Nessas pinturas, Ianelli depurou sua estética ao máximo, tirando da tela as demarcações geométricas dos anos anteriores. "Em busca da cor, ele tira a forma, assim como em busca da forma ele tirou a cor das suas esculturas", afirma Mattar.
Uma parte da mostra se debruça sobre a produção escultórica do artista, concentrada em peças de mármore e de madeira pintada de branco. Há, por exemplo, o estudo de um mural que depois foi executado na fachada do edifício Diâmetro, na avenida Brigadeiro Faria Lima, em São Paulo, composto por três superfícies retangulares beges e brancas justapostas horizontalmente. O projeto foi o pontapé inicial de seu trabalho com esculturas.
Meticuloso, ele fazia pequenas maquetes dessas peças, que observava por anos antes de executar os projetos em mármore. Esses estudos, que agora vêm a público pela primeira vez, foram guardados por seu filho, Rubens Ianelli, também pintor e um dos responsáveis pelo acervo do pai junto de sua irmã, Kátia Ianelli, que trabalhou no ateliê do artista por 30 anos preparando suas tintas e telas. Ambos ajudaram a organizar a exposição.

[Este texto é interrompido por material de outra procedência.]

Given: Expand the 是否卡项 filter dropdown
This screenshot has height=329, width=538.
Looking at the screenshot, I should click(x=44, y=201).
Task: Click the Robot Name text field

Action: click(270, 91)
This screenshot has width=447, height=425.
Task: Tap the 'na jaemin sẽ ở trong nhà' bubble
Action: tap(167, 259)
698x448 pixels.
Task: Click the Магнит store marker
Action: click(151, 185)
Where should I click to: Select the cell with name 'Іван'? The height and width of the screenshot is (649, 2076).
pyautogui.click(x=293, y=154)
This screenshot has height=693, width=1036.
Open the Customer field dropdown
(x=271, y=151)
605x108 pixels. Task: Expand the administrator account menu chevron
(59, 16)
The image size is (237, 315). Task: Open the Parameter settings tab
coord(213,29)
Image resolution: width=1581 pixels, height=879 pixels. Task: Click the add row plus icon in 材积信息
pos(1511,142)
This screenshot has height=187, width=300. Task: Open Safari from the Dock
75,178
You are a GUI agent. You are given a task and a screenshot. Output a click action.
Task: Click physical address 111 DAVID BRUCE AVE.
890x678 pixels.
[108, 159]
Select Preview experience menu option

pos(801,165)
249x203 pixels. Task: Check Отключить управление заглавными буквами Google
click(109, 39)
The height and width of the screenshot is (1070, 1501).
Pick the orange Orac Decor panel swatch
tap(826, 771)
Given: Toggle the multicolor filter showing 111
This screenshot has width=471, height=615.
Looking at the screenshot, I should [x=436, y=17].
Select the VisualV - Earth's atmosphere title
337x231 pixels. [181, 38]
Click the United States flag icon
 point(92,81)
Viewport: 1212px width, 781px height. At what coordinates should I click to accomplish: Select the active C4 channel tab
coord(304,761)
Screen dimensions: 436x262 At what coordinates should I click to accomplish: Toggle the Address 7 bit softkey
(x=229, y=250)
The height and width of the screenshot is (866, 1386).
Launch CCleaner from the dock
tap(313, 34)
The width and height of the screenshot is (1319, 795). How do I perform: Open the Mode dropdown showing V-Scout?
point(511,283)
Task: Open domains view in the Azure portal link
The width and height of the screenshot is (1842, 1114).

"Ianelli 100 Anos: O Artista Essencial" tem obras das coleções da Pinacoteca do Estado de São Paulo, do Museu de Arte de São Paulo, o Masp, do Museu de Arte Contemporânea da Universidade de São Paulo, do próprio MAM e de algumas poucas de coleções particulares. A distribuição de seus trabalhos entre algumas das principais instituições do país prova a relevância do artista e o reconhecimento que teve, afirma Cauê Alves, curador-chefe do MAM.
Considerado um mestre da cor, Ianelli morreu em 2009, aos 86 anos, não sem antes receber uma grande mostra panorâmica sobre sua pintura, na Pinacoteca, em 2002, outra dedicada à sua fase figurativa, na Faap, a Fundação Armando Álvares Penteado, em 2004, e um livro a respeito de sua obra, naquele mesmo ano.
Ianelli gostava de desenhar desde menino e começou a pintar depois de frequentar o curso noturno da Associação Paulista de Belas Artes, nos anos 1940, e o ateliê de Waldemar da Costa, onde teve contato com outros artistas. Ele começou sua carreira retratando interiores de casas e de igrejas e paisagens de cidades, na década de 1950, momento no qual fez parte do grupo Guanabara, que reunia artistas japoneses como Manabu Mabe e Tomie Ohtake.
Da mesma forma que outros artistas modernos, ele foi aos poucos se desfazendo das formas e adotando a abstração, sempre vinculada à sua experimentação cromática, característica que o levou a ser comparado a Rothko. Em entrevista a este jornal em 2002, Ianelli disse "eu não persigo a beleza; se ela ocorre, é involuntária". "Busco fazer um trabalho profundo ao depurar a cor."